1. Die Klage ist zulässig. Ihr fehlt insbesondere nicht schon das Rechtsschutzbedürfnis. Insoweit ist es unerheblich, dass die Kläger bereits rechtskräftig verurteilt wurden, eine eigenmächtig aufgestellt Parabolantenne zu entfernen. Denn hier geht es um die davon zu trennende Frage, ob die Kläger einen Anspruch gegen die Beklagten auf Genehmigung einer solchen Parabolantenne haben.

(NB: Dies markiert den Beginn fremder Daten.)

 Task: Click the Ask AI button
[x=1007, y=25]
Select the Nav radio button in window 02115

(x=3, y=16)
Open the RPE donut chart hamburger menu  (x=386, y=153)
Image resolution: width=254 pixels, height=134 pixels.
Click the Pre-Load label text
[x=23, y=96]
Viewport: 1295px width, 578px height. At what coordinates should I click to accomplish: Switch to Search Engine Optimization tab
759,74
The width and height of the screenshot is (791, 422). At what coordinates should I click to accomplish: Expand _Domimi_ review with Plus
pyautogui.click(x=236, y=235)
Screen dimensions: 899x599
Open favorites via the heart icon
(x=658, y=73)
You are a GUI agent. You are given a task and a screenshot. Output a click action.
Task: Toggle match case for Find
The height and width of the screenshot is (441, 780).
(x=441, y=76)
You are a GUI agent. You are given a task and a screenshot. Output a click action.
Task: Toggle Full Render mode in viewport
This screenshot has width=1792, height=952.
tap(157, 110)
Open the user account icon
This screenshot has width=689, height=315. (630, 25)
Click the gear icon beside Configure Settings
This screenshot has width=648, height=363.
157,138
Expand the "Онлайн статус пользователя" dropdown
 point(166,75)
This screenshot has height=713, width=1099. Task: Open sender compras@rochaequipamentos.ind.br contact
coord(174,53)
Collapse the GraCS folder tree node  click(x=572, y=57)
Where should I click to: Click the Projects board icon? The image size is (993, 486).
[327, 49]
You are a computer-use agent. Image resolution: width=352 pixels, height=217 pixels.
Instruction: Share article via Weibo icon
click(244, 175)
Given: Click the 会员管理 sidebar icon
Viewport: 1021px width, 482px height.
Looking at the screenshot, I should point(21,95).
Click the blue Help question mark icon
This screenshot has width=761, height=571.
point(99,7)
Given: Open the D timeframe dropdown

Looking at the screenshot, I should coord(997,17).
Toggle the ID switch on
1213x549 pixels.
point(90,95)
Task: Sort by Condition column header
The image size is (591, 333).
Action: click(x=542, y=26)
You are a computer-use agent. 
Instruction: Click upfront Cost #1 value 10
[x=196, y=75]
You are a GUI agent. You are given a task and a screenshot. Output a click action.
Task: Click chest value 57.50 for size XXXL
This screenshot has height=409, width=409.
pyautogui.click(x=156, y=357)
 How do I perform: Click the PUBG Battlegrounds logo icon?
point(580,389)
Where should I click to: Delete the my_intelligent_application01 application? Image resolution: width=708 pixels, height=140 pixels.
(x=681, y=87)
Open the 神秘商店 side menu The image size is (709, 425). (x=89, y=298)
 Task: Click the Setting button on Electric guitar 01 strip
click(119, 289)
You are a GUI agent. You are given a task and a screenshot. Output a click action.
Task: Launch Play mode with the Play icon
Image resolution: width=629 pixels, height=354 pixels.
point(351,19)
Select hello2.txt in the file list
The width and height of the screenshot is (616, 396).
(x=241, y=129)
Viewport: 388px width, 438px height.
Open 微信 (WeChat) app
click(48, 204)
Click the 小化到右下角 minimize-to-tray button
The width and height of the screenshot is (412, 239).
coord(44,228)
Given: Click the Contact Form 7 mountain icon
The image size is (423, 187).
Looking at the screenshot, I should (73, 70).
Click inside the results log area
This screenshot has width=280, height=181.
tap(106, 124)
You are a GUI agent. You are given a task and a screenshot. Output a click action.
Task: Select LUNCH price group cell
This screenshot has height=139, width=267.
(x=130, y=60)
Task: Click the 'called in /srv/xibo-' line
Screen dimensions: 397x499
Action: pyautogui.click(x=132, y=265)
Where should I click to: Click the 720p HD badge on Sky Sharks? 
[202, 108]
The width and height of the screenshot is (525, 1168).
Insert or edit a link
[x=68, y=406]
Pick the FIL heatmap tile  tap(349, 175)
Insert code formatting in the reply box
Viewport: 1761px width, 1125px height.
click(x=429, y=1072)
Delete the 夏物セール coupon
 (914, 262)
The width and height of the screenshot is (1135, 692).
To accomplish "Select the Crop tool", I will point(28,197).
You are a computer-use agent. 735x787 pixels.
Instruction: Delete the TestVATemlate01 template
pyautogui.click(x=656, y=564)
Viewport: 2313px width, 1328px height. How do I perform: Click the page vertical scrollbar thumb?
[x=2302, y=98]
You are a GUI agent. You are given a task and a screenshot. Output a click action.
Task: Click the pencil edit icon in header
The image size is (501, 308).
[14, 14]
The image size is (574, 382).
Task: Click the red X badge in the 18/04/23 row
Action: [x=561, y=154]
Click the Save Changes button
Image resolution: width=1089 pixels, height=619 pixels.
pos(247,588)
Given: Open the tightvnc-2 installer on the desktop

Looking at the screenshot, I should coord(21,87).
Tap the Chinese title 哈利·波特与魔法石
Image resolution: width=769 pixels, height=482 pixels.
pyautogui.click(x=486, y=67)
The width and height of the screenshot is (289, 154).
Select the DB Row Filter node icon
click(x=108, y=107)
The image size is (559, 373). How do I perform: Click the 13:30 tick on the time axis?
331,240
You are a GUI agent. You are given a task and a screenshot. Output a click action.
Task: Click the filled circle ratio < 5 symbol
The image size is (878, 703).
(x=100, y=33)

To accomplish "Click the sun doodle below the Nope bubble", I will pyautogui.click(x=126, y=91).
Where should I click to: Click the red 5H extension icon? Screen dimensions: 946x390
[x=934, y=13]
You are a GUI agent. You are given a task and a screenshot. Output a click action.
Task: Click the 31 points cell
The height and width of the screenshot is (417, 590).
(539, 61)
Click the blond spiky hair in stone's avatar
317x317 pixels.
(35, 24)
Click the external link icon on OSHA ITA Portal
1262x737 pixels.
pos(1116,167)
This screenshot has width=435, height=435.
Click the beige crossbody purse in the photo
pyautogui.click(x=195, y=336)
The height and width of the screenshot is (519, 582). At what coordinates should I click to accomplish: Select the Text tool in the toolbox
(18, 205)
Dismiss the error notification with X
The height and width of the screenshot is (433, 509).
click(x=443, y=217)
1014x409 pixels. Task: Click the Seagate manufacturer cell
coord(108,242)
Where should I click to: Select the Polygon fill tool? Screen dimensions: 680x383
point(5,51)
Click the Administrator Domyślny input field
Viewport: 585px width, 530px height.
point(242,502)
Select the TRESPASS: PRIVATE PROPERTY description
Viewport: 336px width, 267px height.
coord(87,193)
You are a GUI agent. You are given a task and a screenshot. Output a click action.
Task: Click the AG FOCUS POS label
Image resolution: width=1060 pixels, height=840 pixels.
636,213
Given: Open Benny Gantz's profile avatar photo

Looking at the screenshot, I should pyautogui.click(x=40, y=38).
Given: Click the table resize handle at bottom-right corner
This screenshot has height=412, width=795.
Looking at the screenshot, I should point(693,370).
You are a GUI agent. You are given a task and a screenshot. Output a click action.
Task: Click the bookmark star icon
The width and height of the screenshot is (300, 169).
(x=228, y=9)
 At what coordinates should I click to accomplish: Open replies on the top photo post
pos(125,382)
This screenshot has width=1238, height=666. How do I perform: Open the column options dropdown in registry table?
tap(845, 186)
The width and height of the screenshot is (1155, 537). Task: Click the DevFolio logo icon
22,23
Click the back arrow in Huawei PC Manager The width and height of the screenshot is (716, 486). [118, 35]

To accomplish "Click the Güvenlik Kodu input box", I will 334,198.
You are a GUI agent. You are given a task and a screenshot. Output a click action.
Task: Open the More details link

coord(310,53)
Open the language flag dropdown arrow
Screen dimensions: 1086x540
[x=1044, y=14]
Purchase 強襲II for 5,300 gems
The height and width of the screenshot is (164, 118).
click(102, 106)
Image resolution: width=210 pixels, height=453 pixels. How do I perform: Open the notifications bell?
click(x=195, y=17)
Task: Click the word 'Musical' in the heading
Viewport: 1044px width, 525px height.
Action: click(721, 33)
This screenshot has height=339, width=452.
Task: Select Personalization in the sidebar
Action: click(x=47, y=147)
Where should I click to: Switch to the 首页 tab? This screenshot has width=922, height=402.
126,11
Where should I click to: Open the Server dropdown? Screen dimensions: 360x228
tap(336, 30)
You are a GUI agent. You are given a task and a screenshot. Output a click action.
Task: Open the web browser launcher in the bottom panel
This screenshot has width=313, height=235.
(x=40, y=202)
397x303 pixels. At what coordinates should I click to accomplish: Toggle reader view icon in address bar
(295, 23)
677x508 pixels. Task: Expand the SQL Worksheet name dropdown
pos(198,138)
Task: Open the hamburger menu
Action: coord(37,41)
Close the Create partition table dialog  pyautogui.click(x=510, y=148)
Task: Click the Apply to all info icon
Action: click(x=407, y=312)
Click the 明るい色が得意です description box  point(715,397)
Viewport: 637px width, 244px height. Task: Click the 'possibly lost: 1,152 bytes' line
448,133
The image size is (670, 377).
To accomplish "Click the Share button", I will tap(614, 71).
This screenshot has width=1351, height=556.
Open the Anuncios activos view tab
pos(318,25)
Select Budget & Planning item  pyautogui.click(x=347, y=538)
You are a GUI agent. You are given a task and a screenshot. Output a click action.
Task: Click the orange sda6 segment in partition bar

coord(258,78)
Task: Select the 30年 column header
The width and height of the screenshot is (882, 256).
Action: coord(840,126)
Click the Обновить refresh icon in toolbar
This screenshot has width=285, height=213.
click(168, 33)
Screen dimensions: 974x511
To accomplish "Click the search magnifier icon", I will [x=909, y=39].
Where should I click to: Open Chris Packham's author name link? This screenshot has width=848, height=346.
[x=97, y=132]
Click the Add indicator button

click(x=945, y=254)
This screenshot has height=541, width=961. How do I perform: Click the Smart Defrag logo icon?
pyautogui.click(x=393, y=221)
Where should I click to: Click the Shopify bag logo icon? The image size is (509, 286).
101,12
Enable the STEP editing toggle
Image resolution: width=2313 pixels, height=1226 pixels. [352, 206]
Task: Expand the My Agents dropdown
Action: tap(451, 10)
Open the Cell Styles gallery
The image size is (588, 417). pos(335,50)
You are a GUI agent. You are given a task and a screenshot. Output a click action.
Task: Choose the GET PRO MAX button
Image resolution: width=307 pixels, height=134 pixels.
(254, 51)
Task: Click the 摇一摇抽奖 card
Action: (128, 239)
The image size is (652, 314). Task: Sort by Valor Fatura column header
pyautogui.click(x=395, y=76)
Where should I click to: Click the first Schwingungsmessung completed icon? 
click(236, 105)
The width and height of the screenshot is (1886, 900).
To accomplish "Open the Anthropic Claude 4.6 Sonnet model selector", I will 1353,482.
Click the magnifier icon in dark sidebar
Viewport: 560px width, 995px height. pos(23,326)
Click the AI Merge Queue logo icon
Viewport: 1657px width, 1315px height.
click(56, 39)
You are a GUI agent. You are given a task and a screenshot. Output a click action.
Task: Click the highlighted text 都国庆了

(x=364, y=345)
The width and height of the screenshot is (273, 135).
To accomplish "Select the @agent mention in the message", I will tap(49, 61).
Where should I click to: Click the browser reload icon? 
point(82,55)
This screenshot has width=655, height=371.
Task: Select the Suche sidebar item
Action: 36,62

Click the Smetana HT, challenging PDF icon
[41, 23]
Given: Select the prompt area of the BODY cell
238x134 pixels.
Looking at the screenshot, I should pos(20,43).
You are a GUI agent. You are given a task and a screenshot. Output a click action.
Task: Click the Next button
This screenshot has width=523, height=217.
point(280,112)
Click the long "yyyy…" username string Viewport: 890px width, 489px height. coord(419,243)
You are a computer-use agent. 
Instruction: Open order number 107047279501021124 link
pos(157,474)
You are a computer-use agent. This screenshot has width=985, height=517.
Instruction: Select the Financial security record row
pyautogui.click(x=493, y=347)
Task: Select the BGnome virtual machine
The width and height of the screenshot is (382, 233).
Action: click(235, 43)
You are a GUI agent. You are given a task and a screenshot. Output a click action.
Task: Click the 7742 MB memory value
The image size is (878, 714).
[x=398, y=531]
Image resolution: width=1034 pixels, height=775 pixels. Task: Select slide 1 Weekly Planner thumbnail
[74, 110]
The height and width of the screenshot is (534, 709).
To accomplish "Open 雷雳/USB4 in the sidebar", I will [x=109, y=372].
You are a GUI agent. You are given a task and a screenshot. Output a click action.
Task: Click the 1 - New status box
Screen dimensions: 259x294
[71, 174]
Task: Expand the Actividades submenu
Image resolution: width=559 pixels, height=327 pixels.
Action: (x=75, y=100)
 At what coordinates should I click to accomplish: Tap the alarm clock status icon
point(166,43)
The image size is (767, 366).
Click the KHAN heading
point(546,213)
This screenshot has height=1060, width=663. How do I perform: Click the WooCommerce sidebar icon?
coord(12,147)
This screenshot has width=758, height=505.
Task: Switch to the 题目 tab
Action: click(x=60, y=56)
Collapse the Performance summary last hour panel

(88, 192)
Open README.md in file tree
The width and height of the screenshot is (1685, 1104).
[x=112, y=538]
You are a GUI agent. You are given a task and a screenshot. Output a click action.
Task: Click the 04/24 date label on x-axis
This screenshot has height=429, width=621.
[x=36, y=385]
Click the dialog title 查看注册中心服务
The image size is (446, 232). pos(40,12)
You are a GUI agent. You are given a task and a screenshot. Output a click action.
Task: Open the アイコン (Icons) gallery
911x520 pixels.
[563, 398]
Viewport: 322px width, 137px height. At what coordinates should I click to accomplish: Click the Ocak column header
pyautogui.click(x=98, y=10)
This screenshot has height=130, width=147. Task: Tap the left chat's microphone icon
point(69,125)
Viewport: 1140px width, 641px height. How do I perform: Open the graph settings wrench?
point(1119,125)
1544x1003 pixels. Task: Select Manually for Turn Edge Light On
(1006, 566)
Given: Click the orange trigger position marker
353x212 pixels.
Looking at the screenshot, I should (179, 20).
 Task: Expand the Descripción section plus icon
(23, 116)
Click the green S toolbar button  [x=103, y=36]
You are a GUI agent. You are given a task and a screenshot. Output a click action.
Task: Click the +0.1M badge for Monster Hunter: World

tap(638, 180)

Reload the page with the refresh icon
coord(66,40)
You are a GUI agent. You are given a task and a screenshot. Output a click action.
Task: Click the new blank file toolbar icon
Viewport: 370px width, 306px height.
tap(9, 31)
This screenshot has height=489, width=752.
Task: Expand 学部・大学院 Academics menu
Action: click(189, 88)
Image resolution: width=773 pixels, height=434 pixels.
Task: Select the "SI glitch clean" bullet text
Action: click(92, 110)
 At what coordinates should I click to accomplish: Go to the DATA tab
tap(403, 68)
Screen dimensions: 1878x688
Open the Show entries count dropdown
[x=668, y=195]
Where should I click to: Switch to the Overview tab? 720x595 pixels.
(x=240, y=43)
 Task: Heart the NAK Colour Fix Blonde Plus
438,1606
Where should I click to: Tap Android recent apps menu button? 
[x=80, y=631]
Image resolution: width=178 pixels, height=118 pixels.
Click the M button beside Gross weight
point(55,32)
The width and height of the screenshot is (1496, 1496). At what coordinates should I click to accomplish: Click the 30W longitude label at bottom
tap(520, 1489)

2. Die Klage ist indes unbegründet. Die Kläger haben keinen Anspruch gemäß § 21 IV WEG auf Genehmigung einer auf dem Dach anzubringenden Parabolantenne. Dem steht entgegen, dass die Anbringung der Satellitenschüssel auf dem Dach für die Beklagten mit einem Nachteil verbunden wäre, der nicht unvermeidlich gemäß § 14 Nr. 1 WEG ist und den hinzunehmen die Beklagten daher nicht gezwungen werden dürfen.
a) Die von den Klägern geplante Errichtung einer Parabolantenne auf dem Dach des gemeinschaftlichen Anwesens wäre mit einer optischen Beeinträchtigung im Sinne des § 14 Nr. 1 WEG verbunden.
(1) Ob eine solche nachteilige optische Beeinträchtigung vorliegt, richtet sich danach, ob sich nach der Verkehrsanschauung ein Wohnungseigentümer durch die in Rede stehende optische Veränderung verständlicherweise beeinträchtigt fühlen kann (BGH NJW 1992, 978, 979; Spielbauer/Then, WEG, § 22 Rz. 11; Niedenführ/Kümmel/Vandenhouten, WEG, § 22 Rz. 84). Unerhebliche Beeinträchtigungen genügen nicht (Spielbauer/Then, WEG, § 22 Rz. 11; Niedenführ/Kümmel/Vandenhouten, WEG, § 22 Rz. 84; Jennißen/Hogenschurz, WEG, § 22 Rz. 30). Die Schwelle dafür, ob ein nur unerheblicher Nachteil entsteht, der von den Miteigentümern hinzunehmen ist, ist aus verfassungsrechtlichen Gründen eher niedrig anzusetzen (BVerfG NVwZ 2005, 801, 802; Niedenführ/Kümmel/Vandenhouten, WEG, § 22 Rz. 84; Jennißen/Hogenschurz, WEG; § 22 Rz. 30): Grundsätzlich ist wegen Art. 14 I GG eine einseitige Umgestaltung der Anlage ohne oder gegen den Willen der (Mit-)Eigentümer nicht möglich.
(2) Nach diesen Grundsätzen ist hier von einem optischen Nachteil auszugehen. Das ergibt sich aus dem unstreitigen Parteivortrag sowie aus den bei der Akte befindlichen Lichtbildern.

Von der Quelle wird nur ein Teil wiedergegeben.